This classic 1850s brick row house — one of five identical structures on a North Heights block — was quite a gem even before its extensive renovation.
In the hands of the same family for 70 years, until it was bought by a couple of British ex-pats in the art business, it had suffered decades of benign neglect.
Beyond that, “it hadn’t been touched, it hadn’t been chopped up, and the details, although needing a lot of work, were somewhat intact,” said Brooklyn Heights–based architect Lorraine Bonaventura, who was hired to make the house sparkle again.
“We kept the functions pretty much where they were,” Bonaventura said — the kitchen in its original place at the rear of the garden floor, for instance — but the job was still Herculean.
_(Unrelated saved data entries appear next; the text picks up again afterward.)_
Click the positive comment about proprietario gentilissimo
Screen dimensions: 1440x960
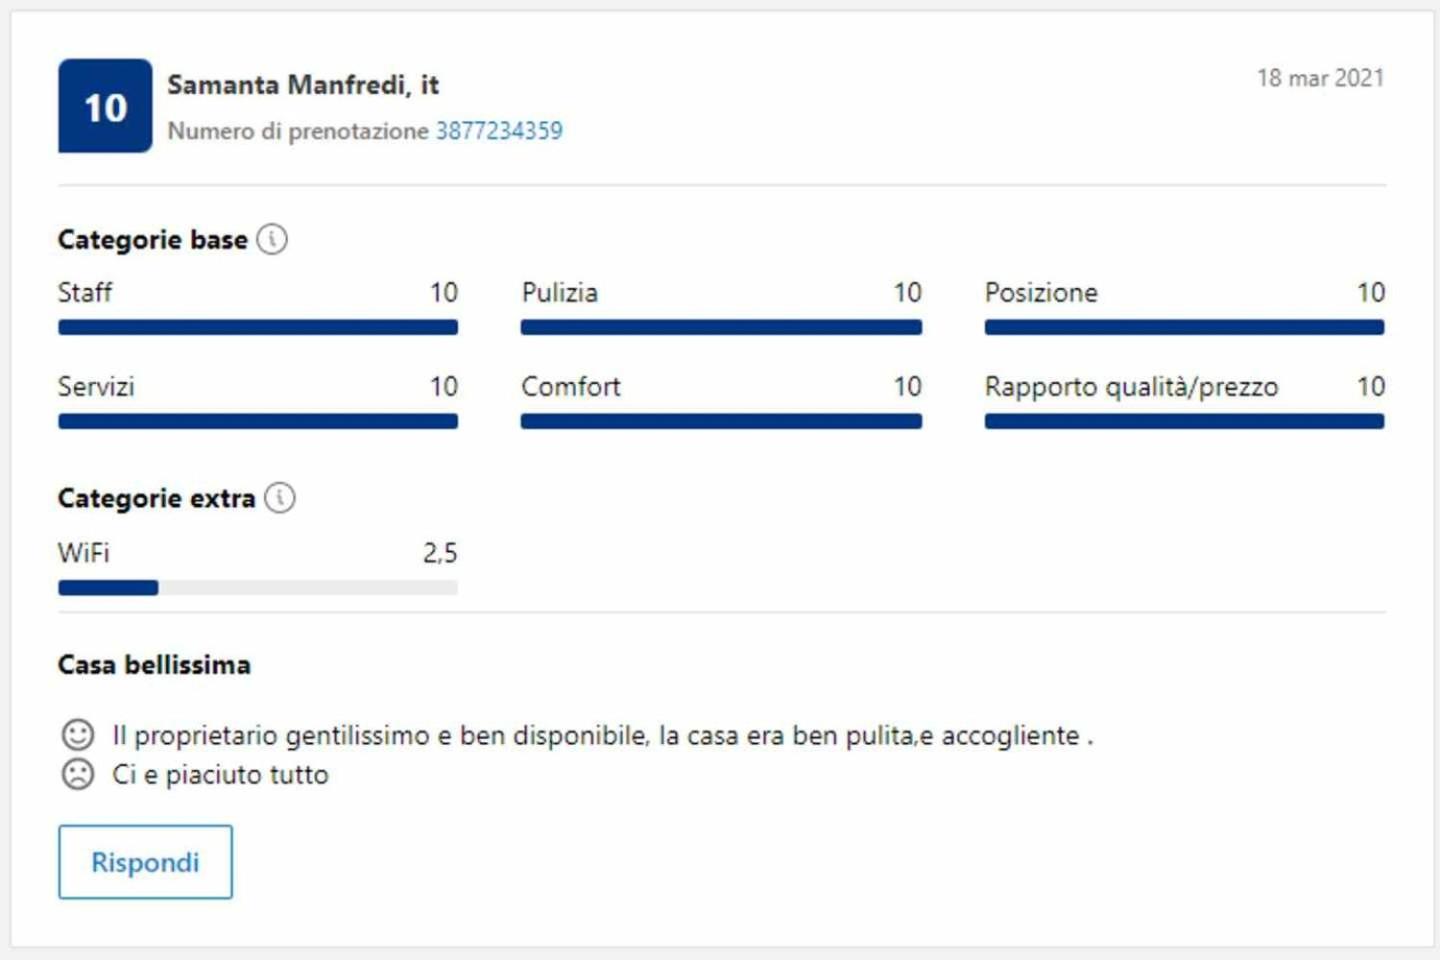pyautogui.click(x=603, y=736)
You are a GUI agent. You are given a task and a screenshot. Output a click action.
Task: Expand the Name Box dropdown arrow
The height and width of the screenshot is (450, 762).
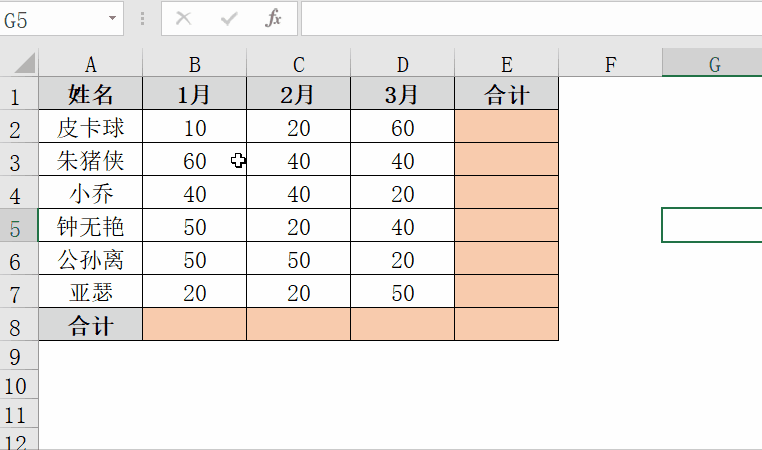coord(113,18)
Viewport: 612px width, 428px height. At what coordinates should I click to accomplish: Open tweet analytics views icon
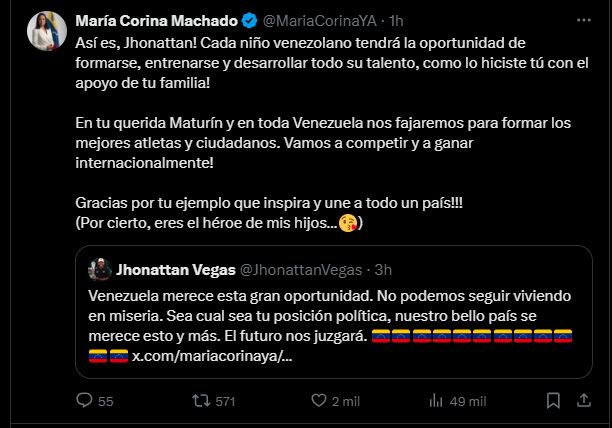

The project was part restoration, including painstaking repairs to plasterwork and herringbone parquet floors, and part renovation, with a new kitchen and baths and brand new mechanicals.
The roof was removed and replaced, structural work undertaken, new floor joists and beams put in on all four levels, the cellar excavated and a new floor poured to allow for higher ceilings in the garden-level kitchen and dining room.
Plus under-floor radiant heat installed on the garden floor and in all baths, windows replaced with new custom mahogany weight-and-chain sashes with antique restoration glass, new mahogany exterior doors created per NYC Landmarks Commission requirements, exterior iron work restored or replicated from the original railings, stone mantels restored and new stone hearths inserted, chimneys relined…and on and on.
General contractor Eoin Killeen of Brooklyn-based Kleen Construction oversaw the immense project.
The entire parlor floor of the 20-foot-by-30-foot house is used as a living room. Furnishings and light fixtures, many in a mid-20th-century mode, along with art and modern Scandinavian pottery from the homeowners’ collection, make the house feel contemporary.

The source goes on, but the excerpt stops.